Excerpts from a dataset:

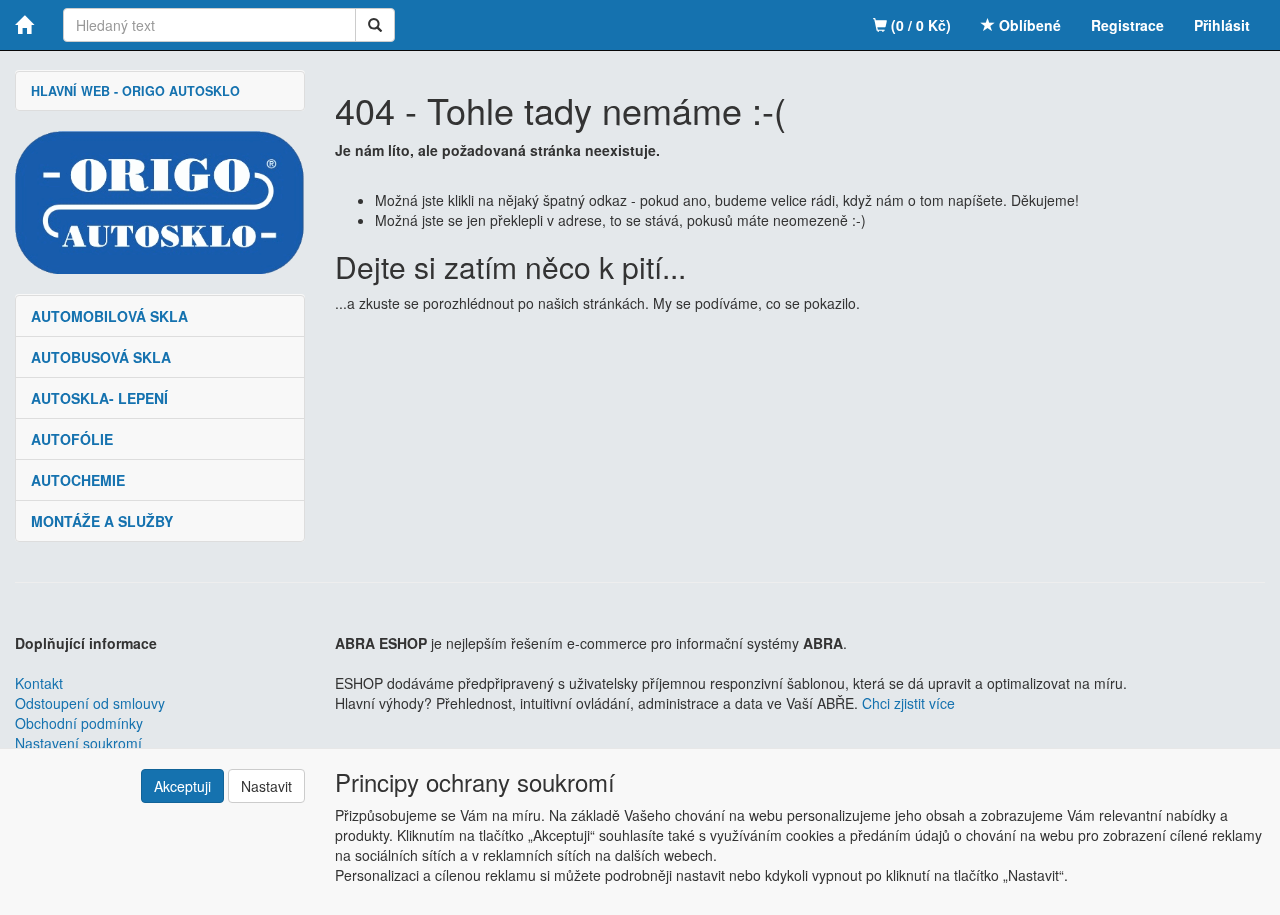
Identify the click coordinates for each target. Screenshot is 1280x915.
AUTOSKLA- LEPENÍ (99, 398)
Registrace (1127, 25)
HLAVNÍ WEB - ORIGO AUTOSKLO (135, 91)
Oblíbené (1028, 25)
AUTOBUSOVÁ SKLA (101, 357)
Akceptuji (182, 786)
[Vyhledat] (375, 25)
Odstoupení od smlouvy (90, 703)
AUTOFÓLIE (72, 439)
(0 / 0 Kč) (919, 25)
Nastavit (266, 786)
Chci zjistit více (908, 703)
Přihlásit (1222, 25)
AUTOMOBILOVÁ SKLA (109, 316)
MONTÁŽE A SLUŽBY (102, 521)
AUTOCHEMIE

Required work: With the line that contains "AUTOMOBILOVÁ SKLA (109, 316)" as the start, output every line through the end of the entries exactly. Add no other lines.

Written reply:
AUTOMOBILOVÁ SKLA (109, 316)
MONTÁŽE A SLUŽBY (102, 521)
AUTOCHEMIE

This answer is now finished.